80 students in years 7 to 9 from state schools across West London came to Imperial for a day of talks, tours and wiki-editing. They were in safe hands under the guidance of an expert Wikimedian and historian of science at the Wellcome Trust, Dr Alice White. During the day, students learnt how to judge the reliability of a source, when and where to reference and how to create their own content. Dr Claire Murray, Beamline Support Scientist at the Diamond Light Source also participated in the event. Within 15 minutes of entering the lecture theatre, Claire had the students on their feet - dancing as gases, vibrating as solids and arranging themselves into a molecular crystal. Claire linked the school curriculum to the research on her beam and urged the students to think about their own unconscious biases when it comes to women scientists. MRes student Mikkaila McKeever-Willis shared her accidental journey into chemistry via professional kitchens and fancy hotels.

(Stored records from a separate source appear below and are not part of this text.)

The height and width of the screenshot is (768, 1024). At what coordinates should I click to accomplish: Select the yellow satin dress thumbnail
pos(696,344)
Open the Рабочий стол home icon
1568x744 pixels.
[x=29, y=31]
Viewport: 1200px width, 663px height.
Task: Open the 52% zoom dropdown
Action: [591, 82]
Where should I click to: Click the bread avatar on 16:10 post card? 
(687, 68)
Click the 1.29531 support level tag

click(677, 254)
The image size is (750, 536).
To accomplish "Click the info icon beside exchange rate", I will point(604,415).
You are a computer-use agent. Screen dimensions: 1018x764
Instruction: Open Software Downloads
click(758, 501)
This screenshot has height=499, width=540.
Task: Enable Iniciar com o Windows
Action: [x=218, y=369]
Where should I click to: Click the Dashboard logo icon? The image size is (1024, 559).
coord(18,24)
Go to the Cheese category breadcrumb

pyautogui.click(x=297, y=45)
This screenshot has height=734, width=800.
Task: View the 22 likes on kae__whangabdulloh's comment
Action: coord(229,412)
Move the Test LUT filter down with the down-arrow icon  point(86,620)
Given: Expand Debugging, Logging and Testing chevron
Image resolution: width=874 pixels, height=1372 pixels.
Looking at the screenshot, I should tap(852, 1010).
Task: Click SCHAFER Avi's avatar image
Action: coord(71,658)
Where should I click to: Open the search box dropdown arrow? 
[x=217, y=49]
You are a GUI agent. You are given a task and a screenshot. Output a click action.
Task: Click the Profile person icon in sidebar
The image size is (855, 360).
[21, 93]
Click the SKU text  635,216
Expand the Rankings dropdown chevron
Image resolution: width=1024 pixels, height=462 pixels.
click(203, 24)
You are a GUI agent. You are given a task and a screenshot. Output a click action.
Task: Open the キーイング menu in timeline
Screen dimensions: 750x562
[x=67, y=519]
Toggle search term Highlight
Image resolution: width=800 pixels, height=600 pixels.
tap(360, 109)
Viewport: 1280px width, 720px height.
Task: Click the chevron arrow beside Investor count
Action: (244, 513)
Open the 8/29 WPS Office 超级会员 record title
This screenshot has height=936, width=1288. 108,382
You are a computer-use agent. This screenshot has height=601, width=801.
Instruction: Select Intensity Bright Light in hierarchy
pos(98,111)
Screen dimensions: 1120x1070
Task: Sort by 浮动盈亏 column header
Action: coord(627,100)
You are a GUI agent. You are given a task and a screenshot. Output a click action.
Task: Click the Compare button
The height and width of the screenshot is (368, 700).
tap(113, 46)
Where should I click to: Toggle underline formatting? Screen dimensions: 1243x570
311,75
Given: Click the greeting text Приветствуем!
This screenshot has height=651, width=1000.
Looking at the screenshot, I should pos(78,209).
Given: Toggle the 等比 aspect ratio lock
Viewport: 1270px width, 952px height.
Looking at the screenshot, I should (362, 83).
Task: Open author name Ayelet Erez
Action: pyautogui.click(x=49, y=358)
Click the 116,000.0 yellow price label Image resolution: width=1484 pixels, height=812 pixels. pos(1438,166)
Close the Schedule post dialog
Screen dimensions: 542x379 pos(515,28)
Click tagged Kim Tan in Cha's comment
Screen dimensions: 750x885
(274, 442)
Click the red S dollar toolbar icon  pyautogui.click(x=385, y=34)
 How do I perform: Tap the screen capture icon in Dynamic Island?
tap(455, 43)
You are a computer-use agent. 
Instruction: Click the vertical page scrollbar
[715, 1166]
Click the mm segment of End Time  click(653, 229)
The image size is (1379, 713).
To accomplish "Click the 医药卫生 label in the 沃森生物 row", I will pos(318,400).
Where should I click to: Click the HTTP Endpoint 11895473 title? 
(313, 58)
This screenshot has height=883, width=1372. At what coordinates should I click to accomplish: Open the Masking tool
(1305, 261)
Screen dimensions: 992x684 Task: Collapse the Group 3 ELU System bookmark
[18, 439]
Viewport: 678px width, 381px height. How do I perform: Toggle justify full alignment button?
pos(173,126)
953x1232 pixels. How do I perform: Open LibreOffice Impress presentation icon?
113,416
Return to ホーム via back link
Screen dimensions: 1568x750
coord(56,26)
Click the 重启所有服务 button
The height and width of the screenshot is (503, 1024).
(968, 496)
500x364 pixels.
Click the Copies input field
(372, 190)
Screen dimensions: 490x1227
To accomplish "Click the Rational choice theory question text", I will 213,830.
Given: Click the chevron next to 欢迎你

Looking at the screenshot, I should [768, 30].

Chemistry academics helped to compile the list of women for the students to research and with the help of Imperial archives and wonderful books (such as Chemistry was their Life) the students soon became transfixed by their stories. The winning entry (who received the book ‘Hidden Figures’, inspiration of the 2016 film) was for a student from Overton Grange School for her updates to Professor Sue Gibson’s page.
Special thanks to sponsors the Royal Society of Chemistry for funding and supporting the event and to the Department of Chemistry both for supplementing funding and for the enthusiasm and support from colleagues across the Department who helped make this event such a great success. The Diamond Light Facility’s contribution of glow-sticks also helped with the fun environment. Chemist-turned-photographer Roma Galloway, currently undertaking an MRes in the Department was event photographer and greatly helped with the day's activities. Finally a big thank you to co-organisers Dr Jess Wade, Research Associate in the Department of Physics and Outreach expert Dr Melanie Bottrill for their invaluable contributions and sterling work in making the day such a productive, fun and memorable experience for all involved!